---- Data extracts
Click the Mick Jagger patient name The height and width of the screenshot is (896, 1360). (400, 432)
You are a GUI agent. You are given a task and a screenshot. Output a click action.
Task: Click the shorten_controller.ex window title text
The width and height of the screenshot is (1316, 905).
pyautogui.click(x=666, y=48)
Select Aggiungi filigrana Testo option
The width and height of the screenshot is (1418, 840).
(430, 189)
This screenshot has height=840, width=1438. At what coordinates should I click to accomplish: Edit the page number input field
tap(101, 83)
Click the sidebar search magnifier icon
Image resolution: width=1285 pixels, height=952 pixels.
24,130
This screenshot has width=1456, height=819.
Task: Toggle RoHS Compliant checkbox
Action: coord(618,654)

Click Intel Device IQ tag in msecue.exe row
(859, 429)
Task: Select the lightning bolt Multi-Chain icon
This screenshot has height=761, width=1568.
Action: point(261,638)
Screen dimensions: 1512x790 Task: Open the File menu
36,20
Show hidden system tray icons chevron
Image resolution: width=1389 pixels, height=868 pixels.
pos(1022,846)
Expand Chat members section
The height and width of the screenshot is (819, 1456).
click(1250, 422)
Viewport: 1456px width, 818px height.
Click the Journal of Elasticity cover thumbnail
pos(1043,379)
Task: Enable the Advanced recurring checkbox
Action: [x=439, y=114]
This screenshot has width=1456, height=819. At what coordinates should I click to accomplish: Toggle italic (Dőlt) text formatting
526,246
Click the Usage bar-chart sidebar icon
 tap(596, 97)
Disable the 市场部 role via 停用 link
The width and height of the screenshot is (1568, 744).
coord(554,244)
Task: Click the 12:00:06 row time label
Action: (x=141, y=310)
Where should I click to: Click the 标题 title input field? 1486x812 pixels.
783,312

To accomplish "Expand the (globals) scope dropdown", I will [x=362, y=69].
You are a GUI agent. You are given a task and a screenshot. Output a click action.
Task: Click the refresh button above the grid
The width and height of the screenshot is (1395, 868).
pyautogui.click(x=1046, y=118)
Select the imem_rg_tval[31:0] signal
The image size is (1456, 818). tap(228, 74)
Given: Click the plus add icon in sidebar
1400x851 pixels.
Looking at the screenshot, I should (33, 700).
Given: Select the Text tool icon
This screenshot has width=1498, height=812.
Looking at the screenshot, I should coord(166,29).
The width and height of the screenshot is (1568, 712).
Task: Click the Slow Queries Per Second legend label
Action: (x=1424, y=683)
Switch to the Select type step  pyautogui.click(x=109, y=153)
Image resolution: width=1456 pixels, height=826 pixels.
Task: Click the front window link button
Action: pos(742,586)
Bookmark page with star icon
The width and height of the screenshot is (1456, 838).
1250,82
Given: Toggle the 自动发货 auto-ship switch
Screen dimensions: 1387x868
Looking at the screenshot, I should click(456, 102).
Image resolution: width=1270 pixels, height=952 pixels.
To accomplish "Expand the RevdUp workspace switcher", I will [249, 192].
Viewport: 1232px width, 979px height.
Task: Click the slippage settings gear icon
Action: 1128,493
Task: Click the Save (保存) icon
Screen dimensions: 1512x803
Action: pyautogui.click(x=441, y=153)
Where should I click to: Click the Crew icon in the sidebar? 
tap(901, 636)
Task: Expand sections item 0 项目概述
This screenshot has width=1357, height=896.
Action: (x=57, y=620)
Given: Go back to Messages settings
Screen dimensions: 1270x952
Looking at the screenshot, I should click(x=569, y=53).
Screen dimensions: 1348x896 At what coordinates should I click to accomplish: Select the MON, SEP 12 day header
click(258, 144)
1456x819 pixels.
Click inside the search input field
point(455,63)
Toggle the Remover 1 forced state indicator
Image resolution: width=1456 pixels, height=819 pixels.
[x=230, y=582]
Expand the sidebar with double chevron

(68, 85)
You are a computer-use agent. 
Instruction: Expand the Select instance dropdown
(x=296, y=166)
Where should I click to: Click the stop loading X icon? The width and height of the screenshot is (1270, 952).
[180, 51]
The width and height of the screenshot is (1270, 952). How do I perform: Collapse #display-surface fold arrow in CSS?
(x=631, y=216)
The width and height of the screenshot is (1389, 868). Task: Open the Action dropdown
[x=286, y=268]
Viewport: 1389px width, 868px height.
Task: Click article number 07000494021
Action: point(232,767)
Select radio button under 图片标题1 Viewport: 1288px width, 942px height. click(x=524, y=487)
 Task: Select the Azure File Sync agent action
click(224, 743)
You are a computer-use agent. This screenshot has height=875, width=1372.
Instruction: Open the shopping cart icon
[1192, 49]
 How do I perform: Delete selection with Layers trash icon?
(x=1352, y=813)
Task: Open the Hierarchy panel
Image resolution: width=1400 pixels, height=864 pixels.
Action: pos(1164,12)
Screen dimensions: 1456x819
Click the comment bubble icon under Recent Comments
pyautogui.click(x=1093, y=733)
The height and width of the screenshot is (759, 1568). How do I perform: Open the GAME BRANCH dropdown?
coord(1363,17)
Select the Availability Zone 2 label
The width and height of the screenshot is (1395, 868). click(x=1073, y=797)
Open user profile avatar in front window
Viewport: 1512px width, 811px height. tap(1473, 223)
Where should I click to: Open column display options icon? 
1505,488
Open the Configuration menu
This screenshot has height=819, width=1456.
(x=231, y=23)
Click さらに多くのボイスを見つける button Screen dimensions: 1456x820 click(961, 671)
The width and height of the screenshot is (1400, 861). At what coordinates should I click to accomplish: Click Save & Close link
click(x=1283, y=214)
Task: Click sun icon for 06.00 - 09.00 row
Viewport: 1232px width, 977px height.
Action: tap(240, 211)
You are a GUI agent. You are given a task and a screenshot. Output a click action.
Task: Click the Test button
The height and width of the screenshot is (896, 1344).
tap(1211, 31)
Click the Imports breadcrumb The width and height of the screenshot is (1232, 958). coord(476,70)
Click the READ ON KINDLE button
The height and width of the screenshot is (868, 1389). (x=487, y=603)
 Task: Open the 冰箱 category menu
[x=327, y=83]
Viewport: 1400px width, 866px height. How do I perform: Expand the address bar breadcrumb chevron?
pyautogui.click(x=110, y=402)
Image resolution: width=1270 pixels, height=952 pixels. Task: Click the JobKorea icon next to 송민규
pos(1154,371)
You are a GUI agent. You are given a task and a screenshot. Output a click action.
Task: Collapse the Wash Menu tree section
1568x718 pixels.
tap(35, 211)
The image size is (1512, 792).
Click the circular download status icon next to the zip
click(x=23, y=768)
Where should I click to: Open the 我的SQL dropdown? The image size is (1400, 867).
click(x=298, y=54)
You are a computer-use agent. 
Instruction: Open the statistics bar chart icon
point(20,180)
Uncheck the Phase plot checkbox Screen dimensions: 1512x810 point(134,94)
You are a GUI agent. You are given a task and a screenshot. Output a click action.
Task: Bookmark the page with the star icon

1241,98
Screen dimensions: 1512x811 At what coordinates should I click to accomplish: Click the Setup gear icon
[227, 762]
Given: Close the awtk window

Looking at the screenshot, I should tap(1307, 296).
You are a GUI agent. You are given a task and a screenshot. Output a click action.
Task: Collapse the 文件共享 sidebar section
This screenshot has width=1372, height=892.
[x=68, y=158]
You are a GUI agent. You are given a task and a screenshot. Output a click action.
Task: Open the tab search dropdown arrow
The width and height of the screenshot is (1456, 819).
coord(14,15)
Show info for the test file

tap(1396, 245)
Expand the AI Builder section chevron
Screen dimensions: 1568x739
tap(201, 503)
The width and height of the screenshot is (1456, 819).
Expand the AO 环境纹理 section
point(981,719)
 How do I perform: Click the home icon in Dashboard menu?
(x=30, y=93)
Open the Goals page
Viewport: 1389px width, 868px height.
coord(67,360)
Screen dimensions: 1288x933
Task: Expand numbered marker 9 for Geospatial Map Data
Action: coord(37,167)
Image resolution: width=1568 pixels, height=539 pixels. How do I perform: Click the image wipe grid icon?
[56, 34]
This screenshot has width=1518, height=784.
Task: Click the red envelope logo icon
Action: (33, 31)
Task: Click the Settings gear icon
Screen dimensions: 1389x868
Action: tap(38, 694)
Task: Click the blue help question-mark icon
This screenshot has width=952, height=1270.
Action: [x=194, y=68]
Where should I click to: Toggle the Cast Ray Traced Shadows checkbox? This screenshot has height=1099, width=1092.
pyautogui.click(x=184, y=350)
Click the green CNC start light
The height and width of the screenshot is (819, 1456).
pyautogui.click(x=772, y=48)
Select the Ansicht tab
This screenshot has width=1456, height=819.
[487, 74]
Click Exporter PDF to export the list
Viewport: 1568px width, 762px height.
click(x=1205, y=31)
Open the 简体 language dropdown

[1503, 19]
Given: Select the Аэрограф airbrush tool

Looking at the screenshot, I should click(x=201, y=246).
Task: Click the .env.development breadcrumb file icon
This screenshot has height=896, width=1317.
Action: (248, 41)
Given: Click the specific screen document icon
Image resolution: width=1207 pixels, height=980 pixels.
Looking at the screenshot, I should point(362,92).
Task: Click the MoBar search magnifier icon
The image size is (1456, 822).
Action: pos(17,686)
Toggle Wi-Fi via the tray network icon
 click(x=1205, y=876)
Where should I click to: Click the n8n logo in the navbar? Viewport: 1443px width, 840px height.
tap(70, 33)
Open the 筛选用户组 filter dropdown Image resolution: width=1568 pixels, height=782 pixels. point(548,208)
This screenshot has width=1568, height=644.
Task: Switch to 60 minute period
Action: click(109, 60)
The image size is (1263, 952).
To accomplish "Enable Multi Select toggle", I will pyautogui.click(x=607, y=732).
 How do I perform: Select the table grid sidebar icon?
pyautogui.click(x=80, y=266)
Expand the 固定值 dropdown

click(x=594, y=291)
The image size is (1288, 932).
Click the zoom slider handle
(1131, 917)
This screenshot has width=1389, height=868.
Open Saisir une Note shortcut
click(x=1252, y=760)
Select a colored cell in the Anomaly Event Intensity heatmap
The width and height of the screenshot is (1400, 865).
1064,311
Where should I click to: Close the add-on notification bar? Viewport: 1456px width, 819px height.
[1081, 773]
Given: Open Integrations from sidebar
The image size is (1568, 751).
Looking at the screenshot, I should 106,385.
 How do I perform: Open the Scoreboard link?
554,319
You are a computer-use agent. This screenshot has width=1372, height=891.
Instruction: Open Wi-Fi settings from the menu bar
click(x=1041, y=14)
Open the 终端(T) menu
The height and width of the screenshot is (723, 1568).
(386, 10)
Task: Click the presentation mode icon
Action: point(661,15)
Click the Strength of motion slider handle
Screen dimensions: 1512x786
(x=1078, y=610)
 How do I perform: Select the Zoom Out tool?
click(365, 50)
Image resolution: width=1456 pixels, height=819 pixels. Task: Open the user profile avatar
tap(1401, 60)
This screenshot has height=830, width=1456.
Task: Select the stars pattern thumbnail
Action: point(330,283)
--------
Directions =>
Which lines in the records above contain the string "computer"? Copy each one.

Written response =>
You are a computer-use agent. 
You are a computer-use agent. This screenshot has height=875, width=1372.
You are a computer-use agent. 
You are a computer-use agent. This screenshot has width=1372, height=891.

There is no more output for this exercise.